THE EXTENSION OF RANK ORDERING CRITERIA WEIGHTING METHODS IN FUZZY ENVIRONMENT

Weight elicitation is an important part of multi-criteria decision analysis. In real-life decision-making problems precise information is seldom available, and providing weights is often cognitively demanding as well as very time- and effort-consuming. The judgment of decision-makers (DMs) depends on their knowledge, skills, experience, personality, and available information. One of the weights determination approaches is ranking the criteria and converting the resulting ranking into numerical values. The best known and most widely used are rank sum, rank reciprocal and centroid weights techniques. The goal of this paper is to extend rank ordering criteria weighting methods for imprecise data, especially fuzzy data. Since human judgments, including preferences, are often vague and cannot be expressed by exact numerical values, the application of fuzzy concepts in elicitation weights is deemed relevant.
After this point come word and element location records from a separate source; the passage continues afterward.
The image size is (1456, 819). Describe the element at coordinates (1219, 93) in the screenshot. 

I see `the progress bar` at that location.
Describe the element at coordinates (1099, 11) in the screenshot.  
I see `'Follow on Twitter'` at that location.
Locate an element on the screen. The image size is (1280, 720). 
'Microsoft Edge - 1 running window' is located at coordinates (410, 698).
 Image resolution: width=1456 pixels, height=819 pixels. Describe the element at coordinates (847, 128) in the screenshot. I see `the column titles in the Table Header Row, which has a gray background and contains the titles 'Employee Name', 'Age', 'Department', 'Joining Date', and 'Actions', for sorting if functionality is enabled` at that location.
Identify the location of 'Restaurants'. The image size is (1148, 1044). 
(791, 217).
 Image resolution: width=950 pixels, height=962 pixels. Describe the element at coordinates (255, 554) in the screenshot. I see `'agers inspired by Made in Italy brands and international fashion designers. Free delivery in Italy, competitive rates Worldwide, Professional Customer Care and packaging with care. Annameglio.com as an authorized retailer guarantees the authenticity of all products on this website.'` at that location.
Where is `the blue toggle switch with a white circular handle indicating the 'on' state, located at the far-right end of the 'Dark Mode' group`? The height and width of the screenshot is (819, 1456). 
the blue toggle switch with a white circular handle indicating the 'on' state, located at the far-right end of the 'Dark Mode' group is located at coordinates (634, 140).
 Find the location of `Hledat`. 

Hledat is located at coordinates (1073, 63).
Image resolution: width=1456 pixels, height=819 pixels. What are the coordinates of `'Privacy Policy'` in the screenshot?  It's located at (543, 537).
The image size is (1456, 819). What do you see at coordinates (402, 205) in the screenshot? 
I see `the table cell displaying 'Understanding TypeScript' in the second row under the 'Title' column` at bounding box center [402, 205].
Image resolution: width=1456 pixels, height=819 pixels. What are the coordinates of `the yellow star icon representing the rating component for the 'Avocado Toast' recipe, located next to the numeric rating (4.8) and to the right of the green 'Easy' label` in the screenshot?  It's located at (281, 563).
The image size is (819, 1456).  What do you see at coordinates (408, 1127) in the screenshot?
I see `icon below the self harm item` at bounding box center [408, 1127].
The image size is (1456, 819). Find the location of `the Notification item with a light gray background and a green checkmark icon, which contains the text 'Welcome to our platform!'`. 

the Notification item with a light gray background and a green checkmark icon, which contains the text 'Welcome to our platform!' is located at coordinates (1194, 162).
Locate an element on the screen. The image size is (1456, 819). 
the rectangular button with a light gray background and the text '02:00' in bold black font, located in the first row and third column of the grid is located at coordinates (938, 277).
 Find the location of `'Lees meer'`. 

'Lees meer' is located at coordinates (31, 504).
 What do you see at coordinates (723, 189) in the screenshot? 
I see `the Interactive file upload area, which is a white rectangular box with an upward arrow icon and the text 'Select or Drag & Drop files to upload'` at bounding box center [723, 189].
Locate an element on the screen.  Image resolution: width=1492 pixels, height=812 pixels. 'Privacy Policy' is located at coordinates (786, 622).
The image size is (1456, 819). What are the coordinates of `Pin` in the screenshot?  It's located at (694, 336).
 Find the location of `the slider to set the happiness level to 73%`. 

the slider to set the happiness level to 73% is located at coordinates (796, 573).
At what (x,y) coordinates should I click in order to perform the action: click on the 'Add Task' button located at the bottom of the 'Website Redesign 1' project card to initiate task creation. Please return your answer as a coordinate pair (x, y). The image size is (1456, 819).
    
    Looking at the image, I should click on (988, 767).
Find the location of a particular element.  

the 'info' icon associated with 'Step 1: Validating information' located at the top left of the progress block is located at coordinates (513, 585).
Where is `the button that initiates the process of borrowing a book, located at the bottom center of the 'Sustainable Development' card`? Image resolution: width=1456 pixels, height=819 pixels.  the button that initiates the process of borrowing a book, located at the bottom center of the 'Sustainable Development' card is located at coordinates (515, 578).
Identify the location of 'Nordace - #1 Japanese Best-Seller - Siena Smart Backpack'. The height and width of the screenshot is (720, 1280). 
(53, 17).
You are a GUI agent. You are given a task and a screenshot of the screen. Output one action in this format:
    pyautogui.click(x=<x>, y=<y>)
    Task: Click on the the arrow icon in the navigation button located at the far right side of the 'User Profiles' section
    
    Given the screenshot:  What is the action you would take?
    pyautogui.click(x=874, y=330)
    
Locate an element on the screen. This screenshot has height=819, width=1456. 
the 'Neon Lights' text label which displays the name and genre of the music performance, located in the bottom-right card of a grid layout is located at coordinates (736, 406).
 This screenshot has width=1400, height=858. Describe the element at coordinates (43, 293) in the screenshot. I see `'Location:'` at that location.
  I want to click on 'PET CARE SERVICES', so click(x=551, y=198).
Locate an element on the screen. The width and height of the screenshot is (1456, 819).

The methods built on the ideas of rank order techniques take into account imprecise information about rank. The fuzzy rank sum, fuzzy rank reciprocal, and fuzzy centroid weights techniques are proposed. The weights obtained for each criterion are triangular fuzzy numbers. The proposed fuzzy rank ordering criteria weighting methods can be easily implemented into decision support systems. Numerical examples are provided to illustrate the practicality and validity of the proposed methods.